Segment Start: RECORDS FOR PROCESSING

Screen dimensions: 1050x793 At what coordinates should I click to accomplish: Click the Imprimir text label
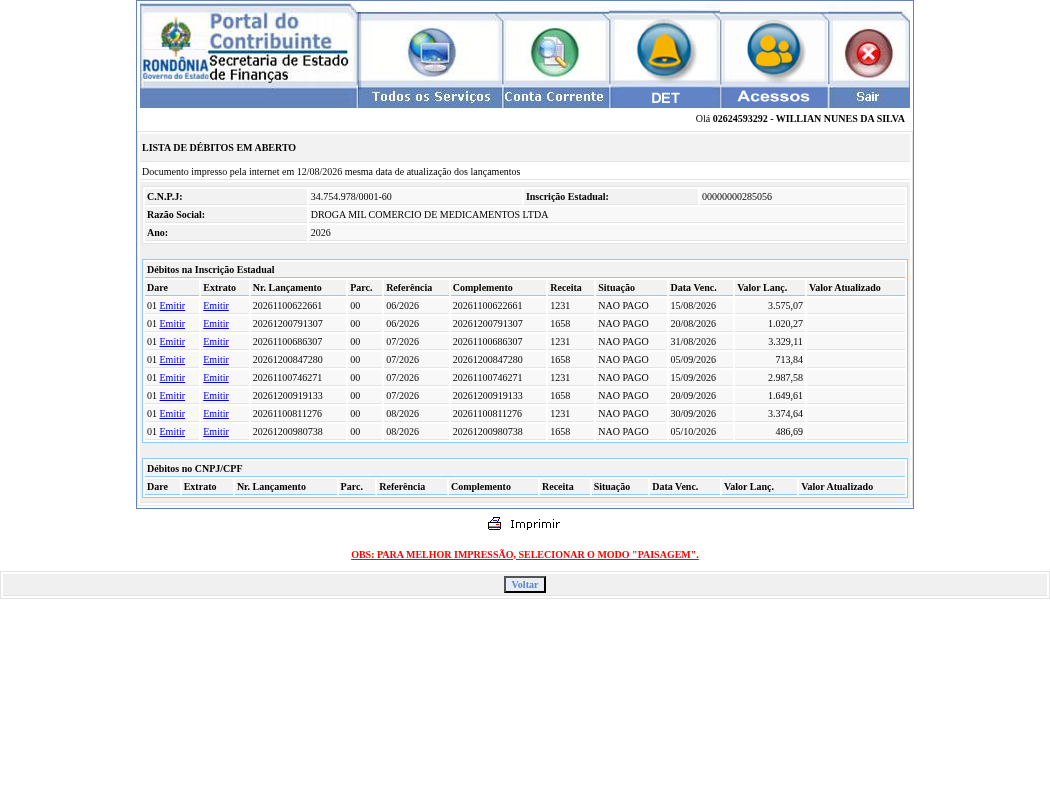(x=534, y=524)
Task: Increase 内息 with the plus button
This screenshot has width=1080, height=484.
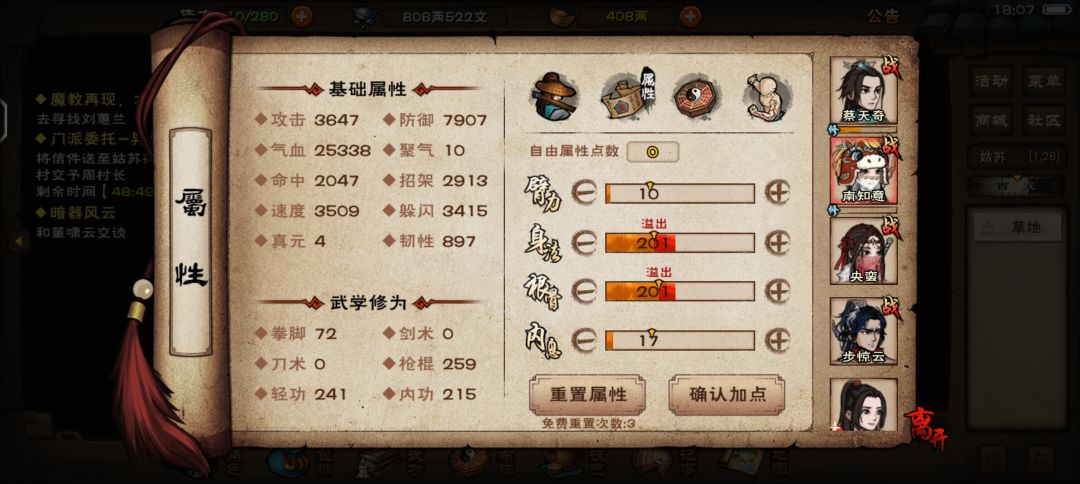Action: pos(778,340)
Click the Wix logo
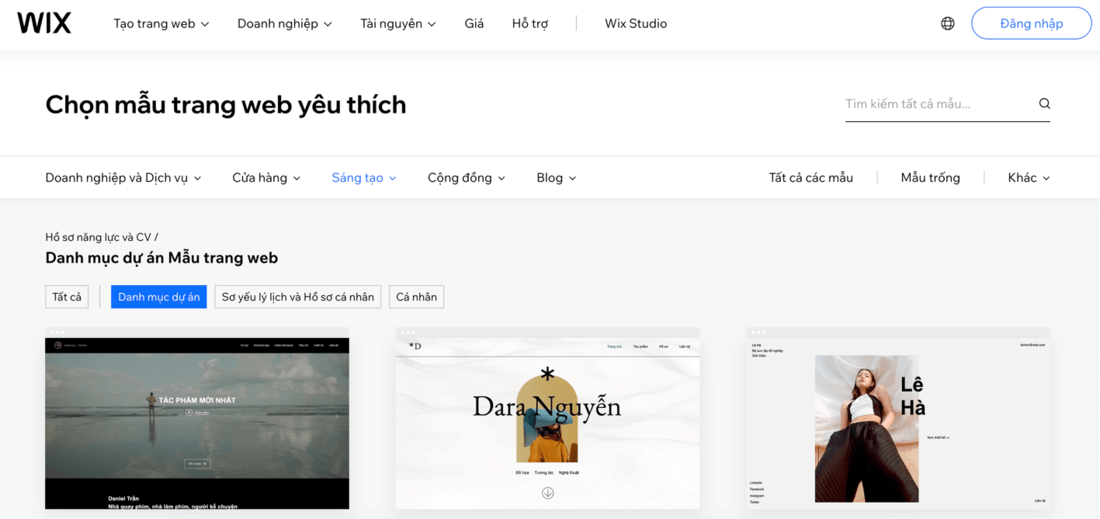The width and height of the screenshot is (1100, 519). pos(44,23)
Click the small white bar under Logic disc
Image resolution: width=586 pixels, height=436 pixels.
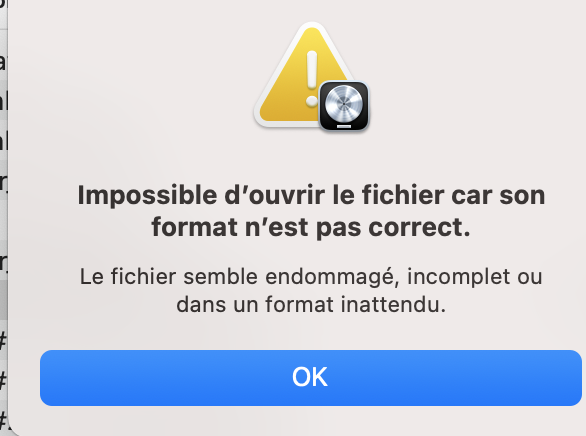point(344,126)
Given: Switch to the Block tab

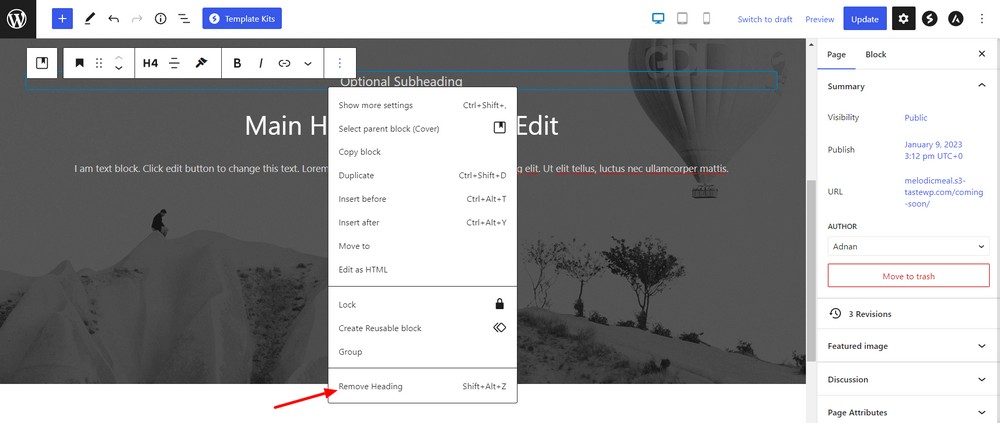Looking at the screenshot, I should (875, 54).
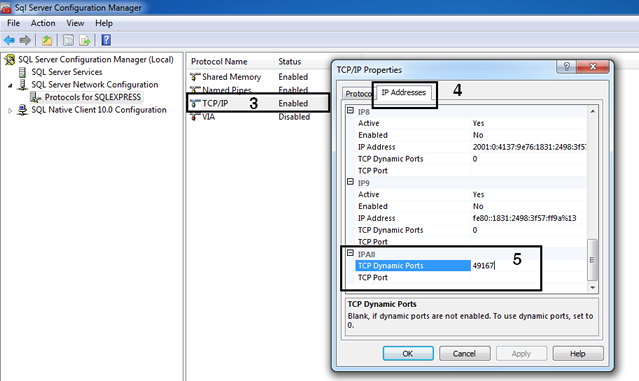Screen dimensions: 639x381
Task: Click the Cancel button
Action: pos(464,354)
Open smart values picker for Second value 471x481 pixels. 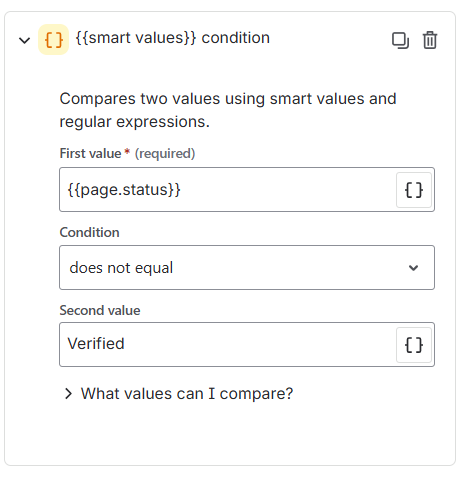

Segment End: RECORDS FOR PROCESSING

WHAT YOU ARE ASKED TO DO:
Give the records back exactly. Leave the pictures out.

EXPECTED ANSWER:
Screen dimensions: 1050x793 At what coordinates should I click to accomplish: Click the Imprimir text label
(x=534, y=524)
Task: Increase 内息 with the plus button
This screenshot has width=1080, height=484.
Action: pos(778,340)
Click the Wix logo
The width and height of the screenshot is (1100, 519). pos(44,23)
Click the small white bar under Logic disc
Image resolution: width=586 pixels, height=436 pixels.
point(344,126)
Given: Switch to the Block tab

Looking at the screenshot, I should (875, 54).
Screen dimensions: 639x381
Task: Click the Cancel button
Action: pos(464,354)
Open smart values picker for Second value 471x481 pixels. 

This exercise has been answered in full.